____ Data extracts

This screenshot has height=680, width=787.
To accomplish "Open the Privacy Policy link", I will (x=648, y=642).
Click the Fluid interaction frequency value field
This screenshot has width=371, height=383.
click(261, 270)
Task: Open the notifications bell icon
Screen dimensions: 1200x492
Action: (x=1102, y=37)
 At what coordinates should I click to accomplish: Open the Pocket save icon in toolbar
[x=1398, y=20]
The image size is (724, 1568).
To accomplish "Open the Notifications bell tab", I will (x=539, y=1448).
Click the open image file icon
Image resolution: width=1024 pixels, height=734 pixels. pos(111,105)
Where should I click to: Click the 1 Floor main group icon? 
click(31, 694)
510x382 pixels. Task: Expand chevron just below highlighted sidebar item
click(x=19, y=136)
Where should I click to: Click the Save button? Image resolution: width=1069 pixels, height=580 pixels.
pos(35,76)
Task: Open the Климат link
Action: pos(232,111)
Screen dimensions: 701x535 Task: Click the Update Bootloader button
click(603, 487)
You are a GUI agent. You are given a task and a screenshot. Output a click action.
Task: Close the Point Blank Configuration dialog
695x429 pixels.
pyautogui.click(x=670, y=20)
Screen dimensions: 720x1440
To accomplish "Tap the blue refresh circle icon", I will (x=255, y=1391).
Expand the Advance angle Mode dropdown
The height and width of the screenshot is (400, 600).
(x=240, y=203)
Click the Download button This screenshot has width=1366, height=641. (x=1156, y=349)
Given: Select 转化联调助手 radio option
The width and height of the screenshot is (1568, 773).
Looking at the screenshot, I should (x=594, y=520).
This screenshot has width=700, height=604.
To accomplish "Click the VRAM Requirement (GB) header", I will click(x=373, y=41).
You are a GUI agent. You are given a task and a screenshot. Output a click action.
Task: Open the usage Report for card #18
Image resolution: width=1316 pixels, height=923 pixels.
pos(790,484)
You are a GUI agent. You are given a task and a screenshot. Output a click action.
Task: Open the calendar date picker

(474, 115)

________

• [Exercise description]
Show all lines in the entries above where the string "bell" appears.

• [Answer to the problem]
Task: Open the notifications bell icon
To accomplish "Open the Notifications bell tab", I will (x=539, y=1448).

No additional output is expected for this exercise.